An absorbing and atmospheric drama, this draws in elements of ‘90s female-led thrillers and more modern mumblecore to create something that feels very contemporary. – JC
We Are Still Here (M)
This Australian/New Zealand production is a compendium of eight short films from 10 directors.
Though the films are outwardly very different, taking place across centuries, between two countries – and many nations – and embracing genres from animation to war movie to futurist sci-fi with nods to Blade Runner, there is still a brilliant cohesion here.
We Are Still Here opens with a bold animated sequence, almost revisiting the story of Māui fishing up the Te Ika-a-Māui – before a reveal of just what is on that fish-hook.
The longest film of the collection – at 17 minutes – recounts one incident in the 1860s that segues into a matter-of-fact incorporation of the supernatural.

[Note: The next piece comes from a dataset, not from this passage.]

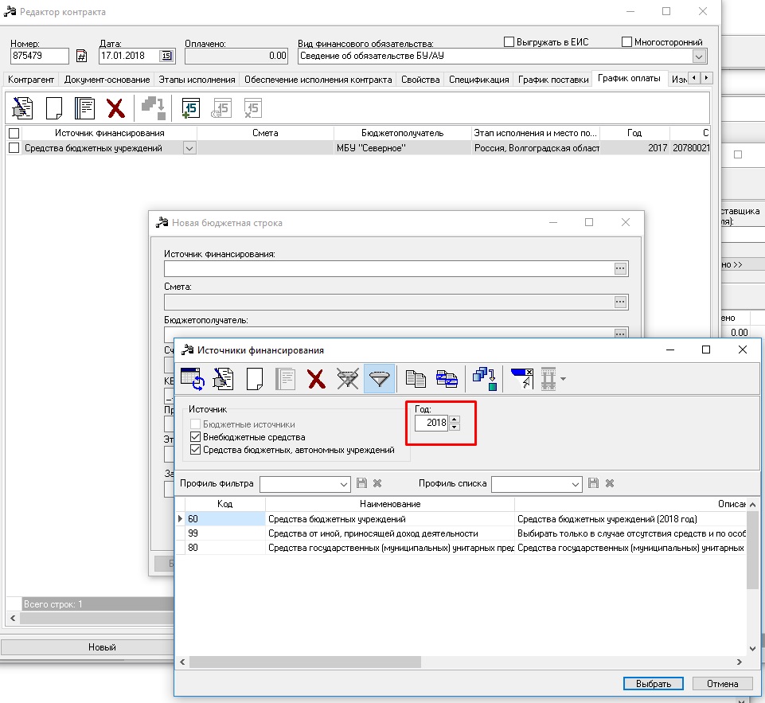
Task: Open the Профиль фильтра dropdown
Action: pos(344,484)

Unlike most compendium films, We Are Still Here doesn’t always delineate where one film ends and another begins. These films bear witness to what their companions are achieving. It’s a coup of editing and imagination that made me glad the rules of storytelling can still be overturned, by film-makers with something to say that needs to be heard. We Are Still Here is my favourite film of the festival that I have seen so far. – GT
When the Cows Come Home (E)
Veteran documentarian Costa Botes’ first feature-length production in four years is a charming portrait of a gentle, soulful Kiwi and his bovine friends.
At first, Andrew Johnstone’s sole shtick appears to be his ability to corral his cattle without the need for working dogs or motorised vehicles and understanding their need to “paint their faces” and “dance”. But after meeting his secret weapons, the Krispie-loving matriarchs Tilly and Millie, Johnstone opens up about a very eclectic life. It’s one that has included a family tragedy, battles with authority at his Catholic boarding school, a marriage break-up, a successful foray into the New Zealand music scene, drug dependency and a career as a high-profile rock journalist that came crashing to a controversial end in 2015.

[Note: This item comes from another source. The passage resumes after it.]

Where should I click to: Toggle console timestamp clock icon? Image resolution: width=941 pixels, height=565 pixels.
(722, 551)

Botes generously allows his subject the space and time to eruditely share his story and New Zealand farming hasn’t looked this beautiful or magical since Harry Sinclair’s The Price of Milk. – JC
Kicking off in Auckland on Thursday (July 28 until August 7), this year’s edition of Whānau Mārama: New Zealand International Film Festival will also visit Wellington (August 4-14), Christchurch (August 5-14), Dunedin (August 11-21), New Plymouth (August 11-21), Masterton (August 17-31), Matakana (August 18-28), Hamilton (August 18-31), Tauranga (August 18-28), Hawke’s Bay (August 18-28), Palmerston North (August 18-28), Nelson (August 18-28), Timaru (August 18-28) and Gore (August 18-25).